Dass man gegen solche "urban legends" etwas unternehmen kann, halte ich für eine "urban legend"! 

FOCUS greift dasselbe Thema 2009 auf
http://www.focus.de/wissen/wissensc...ne-mythen-kidnapping-bei-ikea_aid_445020.html



> Das Schauermärchen ist älter als Ikea. „Der US-Erzählforscher Jan Harold Brunvand kann sie bis in die 70er-Jahre des 20. Jahrhunderts zurückverfolgen. Die Schauplätze sind mal Disney-Land, mal die Spielzeugkette ,Toys R Us’ oder ,Sam’s Club’, ein Tochterunternehmen des Wal-Mart-Konzerns“, sagt Bernd Harder, Autor des „Lexikon der Großstadtmythen“.

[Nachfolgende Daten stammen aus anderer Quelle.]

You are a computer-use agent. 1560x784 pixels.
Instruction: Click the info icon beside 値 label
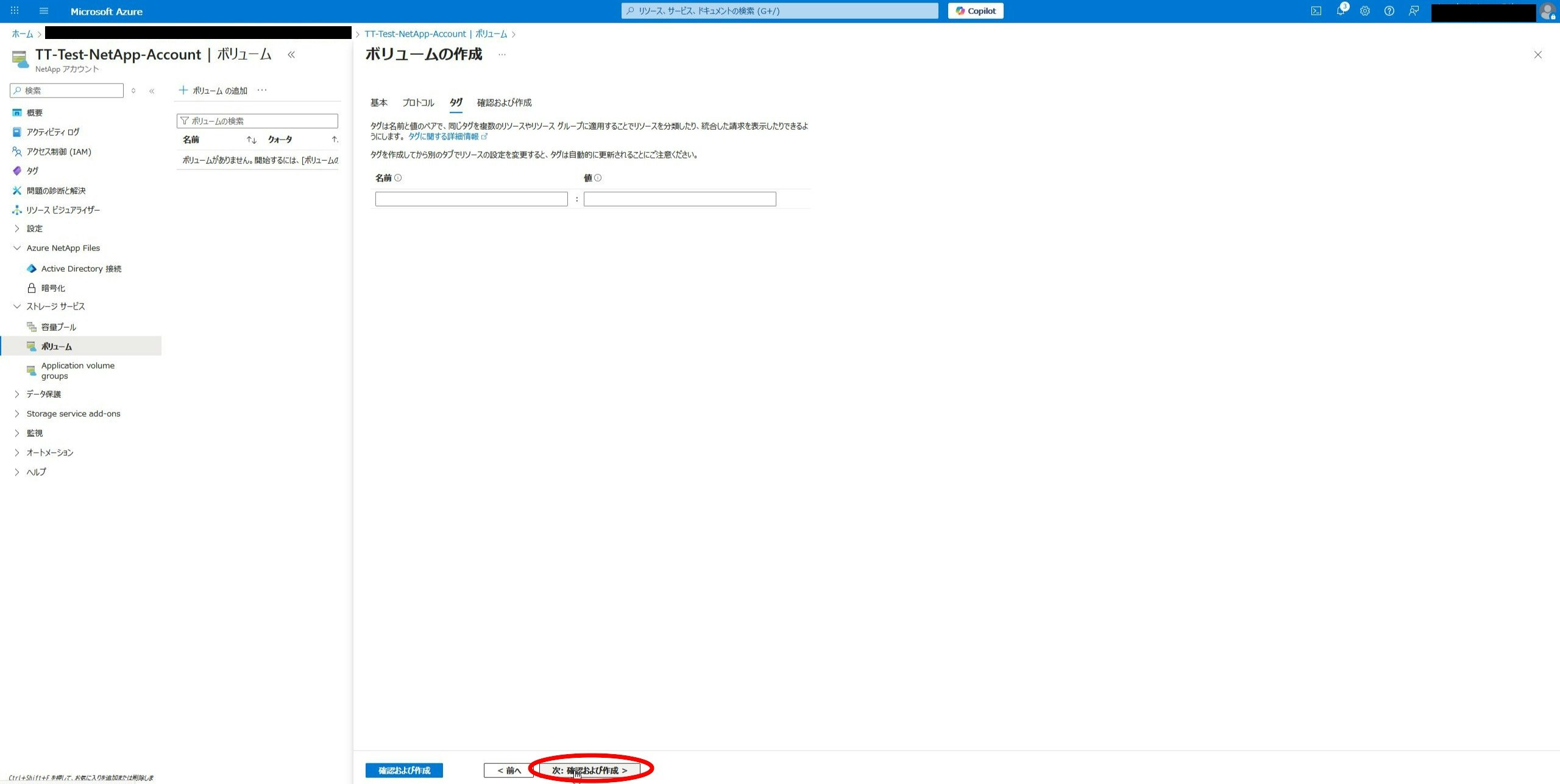pos(598,178)
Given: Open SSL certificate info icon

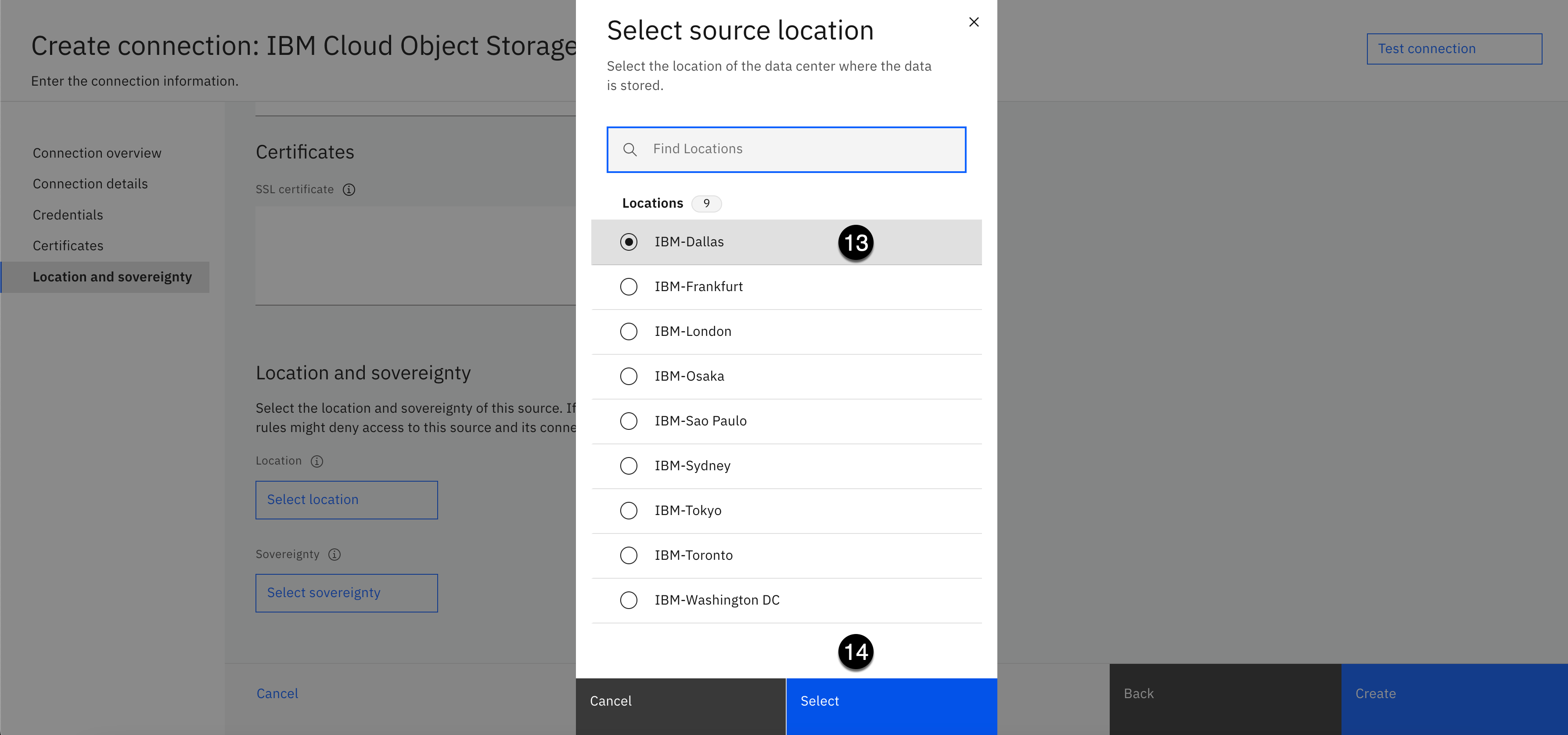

Die Wahrscheinlichkeit, dass ein Kind entführt wird, ist verschwindend gering und wenn man etwas für den Schutz der Kinder tun will, sollte man lieber über Facebook dazu aufrufen, dass Facebooknutzer in ihren Gemeinden fordern, dass in Wohngebieten Tempolimits eingeführt und schärfer überwacht werden.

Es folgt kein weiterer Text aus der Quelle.